Purpose: Acute lung injury is characterized by an exaggerated inflammatory response and a high metabolic demand. Mechanical ventilation can contribute to lung injury, resulting in ventilator-induced lung injury (VILI). A suspended-animation-like state induced by hydrogen sulfide (H₂S) protects against hypoxia-induced organ injury. We hypothesized that suspended animation is protective in VILI by reducing metabolism and thereby CO₂ production, allowing for a lower respiratory rate while maintaining adequate gas exchange. Alternatively, H₂S may reduce inflammation in VILI.

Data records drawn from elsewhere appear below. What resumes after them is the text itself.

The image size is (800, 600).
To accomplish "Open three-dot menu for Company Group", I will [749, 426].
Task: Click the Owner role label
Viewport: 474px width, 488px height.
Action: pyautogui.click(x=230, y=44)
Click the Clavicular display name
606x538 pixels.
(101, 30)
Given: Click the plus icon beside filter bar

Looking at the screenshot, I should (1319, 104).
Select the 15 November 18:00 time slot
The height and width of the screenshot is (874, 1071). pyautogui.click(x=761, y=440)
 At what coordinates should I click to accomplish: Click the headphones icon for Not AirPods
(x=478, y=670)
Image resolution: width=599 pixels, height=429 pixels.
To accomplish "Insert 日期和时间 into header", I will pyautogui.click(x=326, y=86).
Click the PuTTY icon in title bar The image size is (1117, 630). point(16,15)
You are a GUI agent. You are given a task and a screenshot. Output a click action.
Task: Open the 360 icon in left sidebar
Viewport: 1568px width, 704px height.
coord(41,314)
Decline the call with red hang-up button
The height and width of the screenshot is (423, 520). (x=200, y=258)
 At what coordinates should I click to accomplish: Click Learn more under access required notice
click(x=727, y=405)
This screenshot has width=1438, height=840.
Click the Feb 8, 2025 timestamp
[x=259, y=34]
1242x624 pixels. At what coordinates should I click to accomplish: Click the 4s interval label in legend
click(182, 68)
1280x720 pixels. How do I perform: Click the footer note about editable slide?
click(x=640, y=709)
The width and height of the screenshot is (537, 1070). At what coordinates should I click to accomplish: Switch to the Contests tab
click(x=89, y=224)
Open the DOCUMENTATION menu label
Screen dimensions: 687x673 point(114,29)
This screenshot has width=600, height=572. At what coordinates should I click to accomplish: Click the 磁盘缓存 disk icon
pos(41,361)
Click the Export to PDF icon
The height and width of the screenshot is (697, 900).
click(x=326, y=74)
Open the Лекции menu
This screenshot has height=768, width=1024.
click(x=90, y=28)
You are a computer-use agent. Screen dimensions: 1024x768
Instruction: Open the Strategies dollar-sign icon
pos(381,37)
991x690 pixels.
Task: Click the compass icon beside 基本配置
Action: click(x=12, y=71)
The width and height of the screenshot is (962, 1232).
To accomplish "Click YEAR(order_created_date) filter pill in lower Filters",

Methods: In mechanically ventilated rats, VILI was created by application of 25 cmH₂O positive inspiratory pressure (PIP) and zero positive end-expiratory pressure (PEEP). Controls were lung-protective mechanically ventilated (13 cmH₂O PIP, 5 cmH₂O PEEP). H(2)S donor NaHS was infused continuously; controls received saline. In separate control groups, hypothermia was induced to reproduce the H₂S-induced fall in temperature. In VILI groups, respiratory rate was adjusted to maintain normo-pH.
Results: NaHS dose-dependently and reversibly reduced body temperature, heart rate, and exhaled amount of CO₂. In VILI, NaHS reduced markers of pulmonary inflammation and improved oxygenation, an effect which was not observed after induction of deep hypothermia that paralleled the NaHS-induced fall in temperature. Both NaHS and hypothermia allowed for lower respiratory rates while maintaining gas exchange.
Conclusions: NaHS reversibly induced a hypometabolic state in anesthetized rats and protected from VILI by reducing pulmonary inflammation, an effect that was in part independent of body temperature.